- [PROBLEM STATEMENT]: Report, as a bare number, how many lines in the data contain "page".

- [RECORDS FOR PROCESSING]:
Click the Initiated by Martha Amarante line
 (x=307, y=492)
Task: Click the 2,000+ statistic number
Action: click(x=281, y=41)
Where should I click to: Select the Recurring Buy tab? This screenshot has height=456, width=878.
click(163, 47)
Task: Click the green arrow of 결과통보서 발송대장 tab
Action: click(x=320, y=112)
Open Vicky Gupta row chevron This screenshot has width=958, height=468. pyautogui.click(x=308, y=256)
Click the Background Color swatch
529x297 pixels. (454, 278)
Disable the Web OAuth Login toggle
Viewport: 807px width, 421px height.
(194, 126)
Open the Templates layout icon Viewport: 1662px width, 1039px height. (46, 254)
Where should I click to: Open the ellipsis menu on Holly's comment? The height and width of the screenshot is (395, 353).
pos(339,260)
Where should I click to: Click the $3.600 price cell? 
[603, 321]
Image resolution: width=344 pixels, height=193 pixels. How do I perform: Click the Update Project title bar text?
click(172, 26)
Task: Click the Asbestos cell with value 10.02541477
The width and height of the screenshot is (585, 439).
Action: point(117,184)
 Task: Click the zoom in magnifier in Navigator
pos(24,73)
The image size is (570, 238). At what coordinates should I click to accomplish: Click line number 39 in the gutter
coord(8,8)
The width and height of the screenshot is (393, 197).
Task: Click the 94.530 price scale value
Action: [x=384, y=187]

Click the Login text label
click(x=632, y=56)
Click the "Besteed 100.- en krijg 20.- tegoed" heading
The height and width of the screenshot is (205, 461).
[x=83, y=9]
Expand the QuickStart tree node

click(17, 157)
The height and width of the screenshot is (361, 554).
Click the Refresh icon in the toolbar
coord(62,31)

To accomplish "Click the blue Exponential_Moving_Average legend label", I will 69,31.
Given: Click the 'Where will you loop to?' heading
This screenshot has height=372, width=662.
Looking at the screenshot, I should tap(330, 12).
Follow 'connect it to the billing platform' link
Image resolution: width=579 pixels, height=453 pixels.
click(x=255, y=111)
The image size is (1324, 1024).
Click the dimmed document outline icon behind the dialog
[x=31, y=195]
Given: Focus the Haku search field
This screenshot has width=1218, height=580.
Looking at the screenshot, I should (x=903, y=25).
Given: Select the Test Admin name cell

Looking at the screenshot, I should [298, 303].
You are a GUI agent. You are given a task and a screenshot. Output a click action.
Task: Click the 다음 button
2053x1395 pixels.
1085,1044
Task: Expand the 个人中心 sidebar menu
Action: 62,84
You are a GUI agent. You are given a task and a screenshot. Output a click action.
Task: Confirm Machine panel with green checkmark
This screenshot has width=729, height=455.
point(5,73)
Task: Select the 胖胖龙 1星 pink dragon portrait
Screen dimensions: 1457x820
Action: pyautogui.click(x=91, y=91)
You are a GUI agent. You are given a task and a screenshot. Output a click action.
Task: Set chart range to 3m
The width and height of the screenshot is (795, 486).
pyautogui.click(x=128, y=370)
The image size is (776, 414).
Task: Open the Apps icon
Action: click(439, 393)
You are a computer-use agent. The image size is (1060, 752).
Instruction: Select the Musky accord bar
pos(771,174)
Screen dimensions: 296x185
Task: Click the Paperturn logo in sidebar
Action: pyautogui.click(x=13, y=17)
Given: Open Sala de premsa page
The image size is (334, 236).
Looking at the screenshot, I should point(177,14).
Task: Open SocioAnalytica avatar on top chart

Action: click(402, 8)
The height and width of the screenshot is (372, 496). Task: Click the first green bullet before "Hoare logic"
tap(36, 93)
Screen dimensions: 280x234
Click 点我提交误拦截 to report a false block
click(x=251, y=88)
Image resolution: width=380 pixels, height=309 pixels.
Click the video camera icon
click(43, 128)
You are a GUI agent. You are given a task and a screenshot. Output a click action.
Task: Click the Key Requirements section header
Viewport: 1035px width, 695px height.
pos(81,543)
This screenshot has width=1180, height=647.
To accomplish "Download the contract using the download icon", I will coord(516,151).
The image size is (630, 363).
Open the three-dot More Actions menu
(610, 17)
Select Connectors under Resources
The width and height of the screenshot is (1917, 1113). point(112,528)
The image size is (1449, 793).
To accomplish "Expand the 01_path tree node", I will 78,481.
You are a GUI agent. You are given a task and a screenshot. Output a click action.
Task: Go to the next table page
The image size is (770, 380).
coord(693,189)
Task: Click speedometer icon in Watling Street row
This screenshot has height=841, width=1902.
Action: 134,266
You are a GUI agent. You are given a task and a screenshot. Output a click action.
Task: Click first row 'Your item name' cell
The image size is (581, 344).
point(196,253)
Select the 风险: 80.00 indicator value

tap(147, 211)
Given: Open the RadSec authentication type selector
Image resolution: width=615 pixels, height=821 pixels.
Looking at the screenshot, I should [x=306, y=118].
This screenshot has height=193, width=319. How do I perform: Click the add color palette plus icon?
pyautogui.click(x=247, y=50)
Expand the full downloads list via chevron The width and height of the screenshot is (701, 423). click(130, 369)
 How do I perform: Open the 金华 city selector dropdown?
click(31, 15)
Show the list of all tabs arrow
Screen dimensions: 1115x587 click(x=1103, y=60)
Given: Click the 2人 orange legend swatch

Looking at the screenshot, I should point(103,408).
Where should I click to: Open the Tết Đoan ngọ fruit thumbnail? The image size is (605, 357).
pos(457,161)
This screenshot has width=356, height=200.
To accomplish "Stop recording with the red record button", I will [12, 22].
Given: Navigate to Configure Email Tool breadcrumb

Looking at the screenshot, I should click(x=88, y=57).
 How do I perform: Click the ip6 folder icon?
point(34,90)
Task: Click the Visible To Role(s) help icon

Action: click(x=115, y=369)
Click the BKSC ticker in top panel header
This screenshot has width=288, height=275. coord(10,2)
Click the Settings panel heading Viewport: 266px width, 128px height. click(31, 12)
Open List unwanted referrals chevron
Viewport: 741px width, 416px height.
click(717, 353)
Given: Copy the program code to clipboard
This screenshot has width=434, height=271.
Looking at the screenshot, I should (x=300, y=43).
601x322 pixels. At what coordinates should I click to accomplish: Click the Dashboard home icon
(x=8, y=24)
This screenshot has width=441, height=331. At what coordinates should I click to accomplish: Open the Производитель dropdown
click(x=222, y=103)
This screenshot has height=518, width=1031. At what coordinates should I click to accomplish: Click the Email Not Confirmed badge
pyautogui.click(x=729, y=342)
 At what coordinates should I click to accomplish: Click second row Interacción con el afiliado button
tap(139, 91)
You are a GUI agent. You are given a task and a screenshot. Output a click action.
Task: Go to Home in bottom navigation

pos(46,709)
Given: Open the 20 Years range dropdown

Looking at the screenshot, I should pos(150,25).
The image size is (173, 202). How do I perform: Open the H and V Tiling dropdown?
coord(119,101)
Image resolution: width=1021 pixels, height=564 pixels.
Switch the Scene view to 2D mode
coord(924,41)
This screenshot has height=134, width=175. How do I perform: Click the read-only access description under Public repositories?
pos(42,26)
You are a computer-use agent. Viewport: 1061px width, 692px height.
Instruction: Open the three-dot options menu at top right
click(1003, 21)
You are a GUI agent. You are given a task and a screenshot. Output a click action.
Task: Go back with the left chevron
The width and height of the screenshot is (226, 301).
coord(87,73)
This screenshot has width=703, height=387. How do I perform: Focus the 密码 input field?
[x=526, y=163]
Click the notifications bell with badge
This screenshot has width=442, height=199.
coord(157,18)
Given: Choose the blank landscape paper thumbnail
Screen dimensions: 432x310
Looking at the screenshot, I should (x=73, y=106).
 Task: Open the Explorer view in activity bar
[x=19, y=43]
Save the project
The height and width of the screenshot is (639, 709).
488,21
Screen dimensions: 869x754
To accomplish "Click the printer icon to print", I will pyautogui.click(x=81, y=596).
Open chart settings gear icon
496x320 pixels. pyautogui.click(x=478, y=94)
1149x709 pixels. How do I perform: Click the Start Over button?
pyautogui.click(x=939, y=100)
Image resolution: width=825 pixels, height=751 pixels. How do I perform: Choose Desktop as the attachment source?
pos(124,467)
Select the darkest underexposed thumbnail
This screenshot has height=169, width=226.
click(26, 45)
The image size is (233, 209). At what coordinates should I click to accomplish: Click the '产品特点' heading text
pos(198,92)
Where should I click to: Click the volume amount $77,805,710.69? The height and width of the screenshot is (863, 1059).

- [SOLUTION TO THE EXERCISE]: 2